| Il problema |
Traduci in inglese questa frase del brano sul film Vermiglio: "In Vermiglio si respirano gli anni forse più decisivi della nostra Storia recente, quelli della fine della Seconda Guerra Mondiale."

***** Brano estratto

Una discordanza che porta a creare infatti lo stesso paesino che conferisce titolo all’opera, con l’isolato e naturalistico comune della Val di Sole che rispecchia geograficamente e metaforicamente una terra di confine. In Vermiglio si respirano gli anni forse più decisivi della nostra Storia recente, quelli della fine della Seconda Guerra Mondiale. Sebbene la sua sostanza sia salda e ben presente negli stravolgimenti soprattutto sociali apportati, la macropolitica tuttavia resta paradossalmente off-screen, con il devastante conflitto mondiale che si fa piccolo e lontano dinnanzi i drammi e le piccole gioie vissute da un microcosmo decisamente vivo.

Prendendo come vera protagonista la metamorfosi dello stesso paesino di Vermiglio, povero ed abbandonato a sé stesso, in questo naturalistico folkdrama si assiste al radicale ed al contempo immutabile cambio delle stagioni, con l’immancabile neve delle zone montane sempre pronta a poggiarsi lentamente su personaggi e scenografie. Delicatezza e rispetto del tempo sono infatti le parole d’ordine del tatto umano mostrato dalla regista Maura Delpero, la quale enfatizza nella sua messa in scena un poetico lirismo nella costruzione dell’immagine e nella livellazione del sonoro.

Speciale in tal senso il lavoro di direzione della fotografia attuato da Michail Kričman nel restituire un immaginario bucolico che si permea delle candide tonalità che spaziano dal bianco al celeste, lasciando spazio in scena al verde spento e muschioso. Una costruzione pittorica dall’impatto ipnotico soprattutto nel definire i contorni degli interni, illuminati fiocamente e dal quale echeggiano i suoni del vissuto.

**********
***** Record forniti

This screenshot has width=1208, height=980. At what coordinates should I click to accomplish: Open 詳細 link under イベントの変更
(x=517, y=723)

**********
***** Record forniti

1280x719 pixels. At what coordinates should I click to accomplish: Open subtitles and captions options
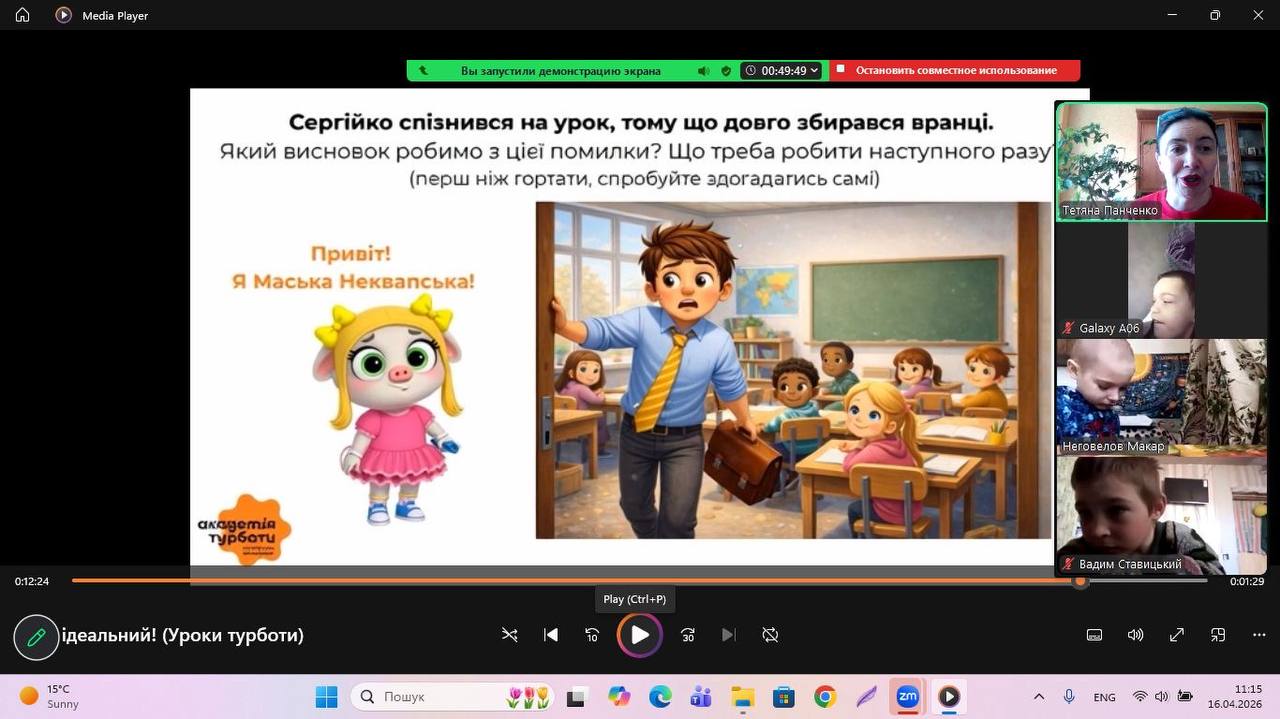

**********

| Risposta |
In Vermiglio one breathes in what are perhaps the most decisive years of our recent History, those of the end of the Second World War.